A honradez cede lugar às artimanhas para driblar o império da ordem. Profissionais da política trocam a missão de bem servir à sociedade, ideal aristotélico, por uma profissão bem remunerada. Servir-se em lugar de servir à coletividade – eis o novo arranjo. Muitos trocam sua palavra, seu compromisso, sua índole moral por uma prebenda, um cargo, um posto na estrutura dos governos.

Corações e cérebros se entorpecem no exercício de substituir a verdade pela mentira, de arrumar desculpas para explicar a mudança de posição em importantes decisões e abordagens. As circunstâncias determinam o ir e vir das pessoas. A firmeza de propósitos é uma quimera.

A paisagem se cobre de folhas e galhos secos. Grupos e alas se digladiam em redes sociais com xingamentos, usando até palavras de baixo-calão, fazendo acusações recíprocas, multiplicando fake news, puxando um cabo de guerra imaginário. Debatem propostas? Não. Sobre o tabuleiro vê-se um fórum de ideias?  Não. O ódio racha a sociedade. A bílis escorre pelas artérias. Trata-se de um jogo de soma zero.

Frios, apáticos, acomodatícios, cegos, milhões não conseguem enxergar os horizontes do amanhã de prosperidade, caso substituíssem a mentira pela verdade, o deboche pelo respeito ao próximo, o oportunismo pela oportunidade de ajudar os carentes, a indignidade pelo zelo, a torpeza pela civilidade.  O que se vê é o pão ensopado na adulação para engordar impostores e hipócritas.

A injustiça impera, apesar dos aparatos e aparelhos do Judiciário, do Ministério Público e dos sistemas de controle. A linha do espetáculo motiva protagonistas da Operação do Direito, interessados apenas em ascender aos palcos da visibilidade. A hipocrisia dá o tom. A maldade se bifurca na encruzilhada dos malfeitores.  O primeiro germe da perfeição moral se manifesta quando alguém se adianta para praticar o bem, ensinar as coisas certas, admirar as virtudes. Esse germe, convenhamos, tem sido escasso.

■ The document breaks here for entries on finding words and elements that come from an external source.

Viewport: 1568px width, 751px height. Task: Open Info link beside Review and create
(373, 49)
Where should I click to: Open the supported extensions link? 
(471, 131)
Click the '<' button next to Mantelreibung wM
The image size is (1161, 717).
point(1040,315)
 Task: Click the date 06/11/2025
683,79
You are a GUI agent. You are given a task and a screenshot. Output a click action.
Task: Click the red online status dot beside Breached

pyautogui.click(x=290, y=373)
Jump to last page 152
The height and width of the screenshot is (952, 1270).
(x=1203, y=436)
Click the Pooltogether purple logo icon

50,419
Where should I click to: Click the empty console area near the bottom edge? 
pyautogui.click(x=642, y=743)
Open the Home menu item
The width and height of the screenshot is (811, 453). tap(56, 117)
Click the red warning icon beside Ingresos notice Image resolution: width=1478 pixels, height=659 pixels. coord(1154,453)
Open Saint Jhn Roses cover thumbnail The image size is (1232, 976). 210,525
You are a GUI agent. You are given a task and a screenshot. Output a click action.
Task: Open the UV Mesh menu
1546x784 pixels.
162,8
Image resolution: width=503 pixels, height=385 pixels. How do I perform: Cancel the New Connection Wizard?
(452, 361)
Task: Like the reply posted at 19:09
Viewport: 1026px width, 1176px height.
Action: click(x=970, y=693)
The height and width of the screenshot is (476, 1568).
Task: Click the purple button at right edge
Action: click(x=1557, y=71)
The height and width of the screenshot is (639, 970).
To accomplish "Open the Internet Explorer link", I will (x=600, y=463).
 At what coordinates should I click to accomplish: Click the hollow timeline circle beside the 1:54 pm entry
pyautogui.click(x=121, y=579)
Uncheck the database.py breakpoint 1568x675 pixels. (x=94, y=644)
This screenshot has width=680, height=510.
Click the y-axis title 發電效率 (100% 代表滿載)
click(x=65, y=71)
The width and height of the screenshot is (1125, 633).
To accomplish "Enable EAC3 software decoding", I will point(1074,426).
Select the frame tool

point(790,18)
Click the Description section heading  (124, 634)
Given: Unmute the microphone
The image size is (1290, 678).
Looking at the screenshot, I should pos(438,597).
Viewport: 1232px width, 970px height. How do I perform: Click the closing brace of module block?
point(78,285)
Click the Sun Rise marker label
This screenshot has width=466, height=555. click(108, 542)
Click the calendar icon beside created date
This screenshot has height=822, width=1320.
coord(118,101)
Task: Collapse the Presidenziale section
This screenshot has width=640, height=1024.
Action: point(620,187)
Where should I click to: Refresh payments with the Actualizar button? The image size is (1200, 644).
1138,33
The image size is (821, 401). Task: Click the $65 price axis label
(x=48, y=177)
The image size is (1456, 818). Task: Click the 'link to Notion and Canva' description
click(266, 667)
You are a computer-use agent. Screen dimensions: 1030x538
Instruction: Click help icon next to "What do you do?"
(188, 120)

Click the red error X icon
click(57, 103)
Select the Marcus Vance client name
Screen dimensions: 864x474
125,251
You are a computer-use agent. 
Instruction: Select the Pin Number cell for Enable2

Ao contrário, o país se locupleta de pessoas refratárias a gestos dignos. Grupos de interesseiros navegam nas correntes do pântano. Caçadores de fama, como lacaios, aproveitam o niilismo que se espraia de norte a sul para surfar nas ondas do favorecimento. Resta pinçar o timoneiro Simon Bolivar que, há 170 anos, perorava: “Não há boa fé na América, nem entre os homens nem entre as nações; os tratados são papéis, as constituições não passam de livros, as eleições são batalhas, a liberdade é anarquia e a vida, um tormento. A única coisa que se pode fazer em nossa América é emigrar”.

1 Comentário

  1. Estou perplexo pelo conjunto de palavras que se adequam aos dias atuais aos seres humanos e confesso que concordo com os adjetivos aqui colocados pelo autor diante de tamanha incoerência do convívio entre as pessoas em uma “Sociedade Organizada”. Para resumir este belo texto cito Sócrates, pensador, “Sábio é aquele que conhece os limites da própria ignorância”.